### ЗАДАНИЕ
Перепишите фрагмент статьи о критике патентов: всё от слов «Патентное право также» вниз до слов «систему откровенно вредной.». Замените в нем «нападкам» на «атакам».

### СТАТЬЯ
Патентное право также подвергалось нападкам в середине XIX века. Шквал критики, исходивший зачастую от экономистов и излагавшийся языком свободной торговли, представлял патентную систему откровенно вредной.
На ежегодном съезде Конгресса немецких экономистов (Kongress deutscher Volkswirthe), проходившем в Дрездене в сентябре 1863 года, «абсолютным большинством голосов» была принята следующая резолюция: «Принимая во внимание, что патенты препятствуют, а не способствуют прогрессу изобретательства; что они затрудняют быстрое всеобщее использование полезных изобретений; что в конечном счете они приносят больше вреда, чем пользы самим изобретателям и, таким образом, являются крайне обманчивой формой компенсации, Конгресс немецких экономистов постановляет: патенты на изобретения наносят ущерб общественному благосостоянию».55
В Нидерландах патентная система в 1869 году была фактически отменена в результате подобной критики. Наблюдатели в ряде других стран, включая Великобританию, пришли к выводу, что их национальные патентные системы обречены. Выдвигались различные предложения по замене патентов, причем наиболее популярным из них было предоставление государственных премий или наград за особо полезные изобретения.56
Эти фрагменты вряд ли достаточны для полноценного обзора критических реакций на системы интеллектуальной собственности, но я полагаю, что они тем не менее дают нам некоторое представление о типичных дебатах. О чем говорят нам эти дебаты?

### СПИСОК ЗАПИСЕЙ

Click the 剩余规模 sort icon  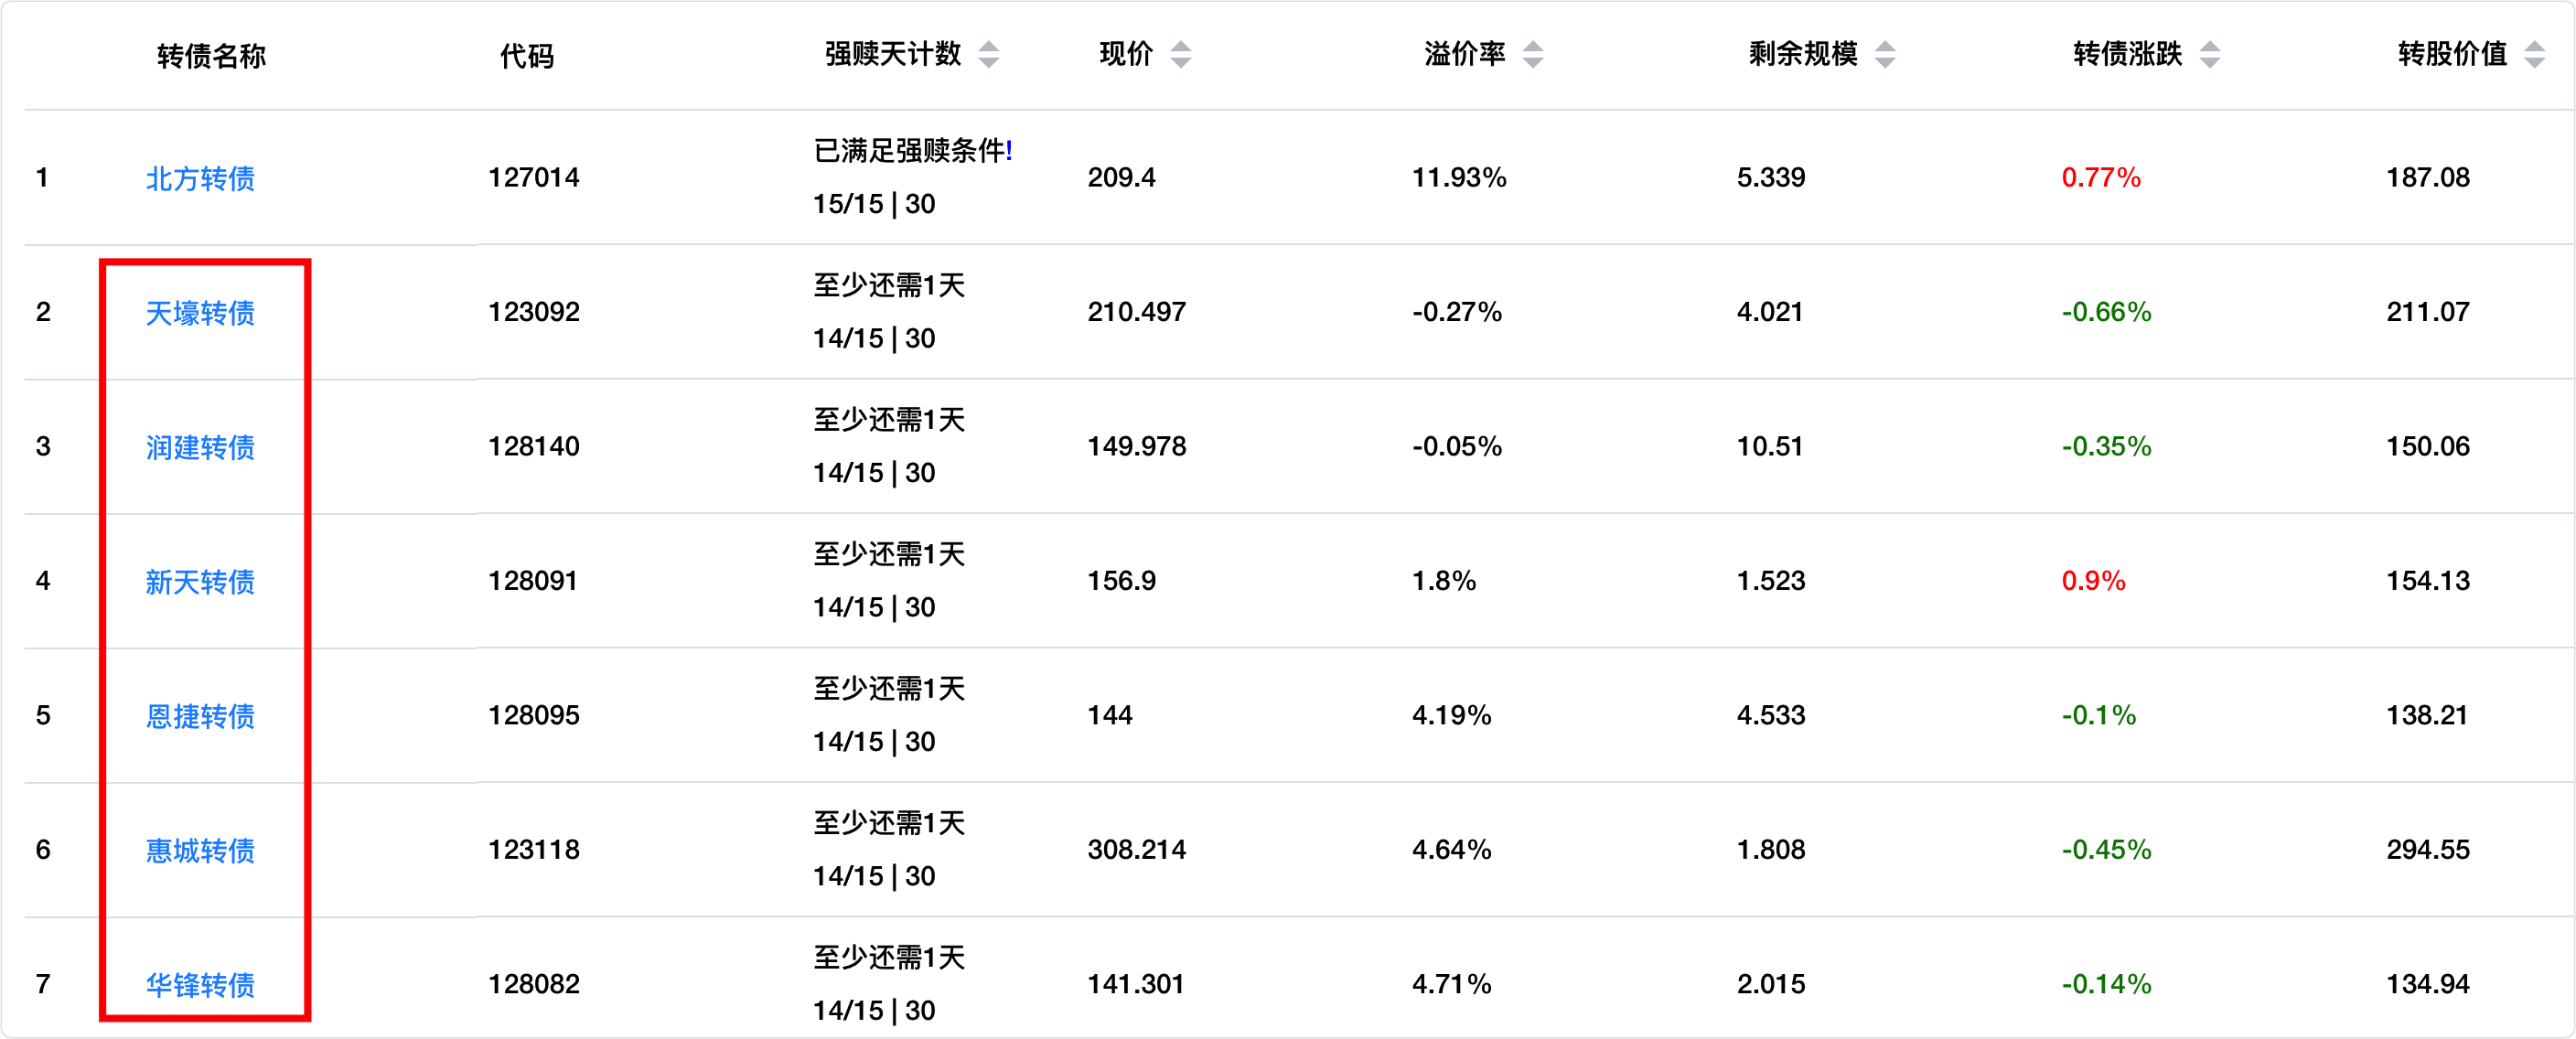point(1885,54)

...

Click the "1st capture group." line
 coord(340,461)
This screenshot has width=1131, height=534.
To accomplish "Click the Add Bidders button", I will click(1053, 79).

...

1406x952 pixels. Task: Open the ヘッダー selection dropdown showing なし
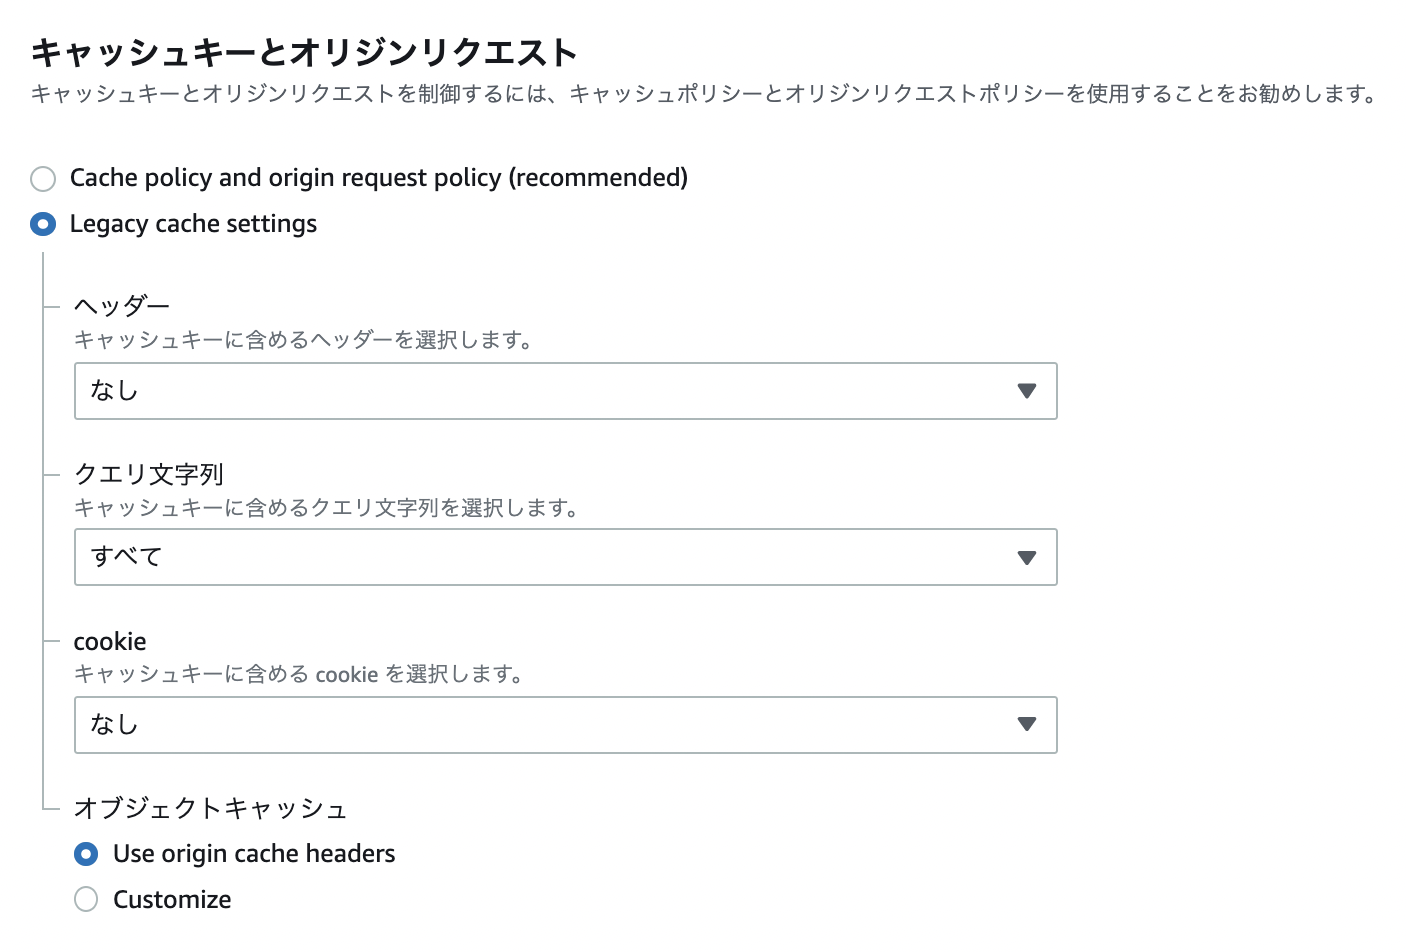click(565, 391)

### ПРАВИЛЬНЫЙ ОТВЕТ
Патентное право также подвергалось атакам в середине XIX века. Шквал критики, исходивший зачастую от экономистов и излагавшийся языком свободной торговли, представлял патентную систему откровенно вредной.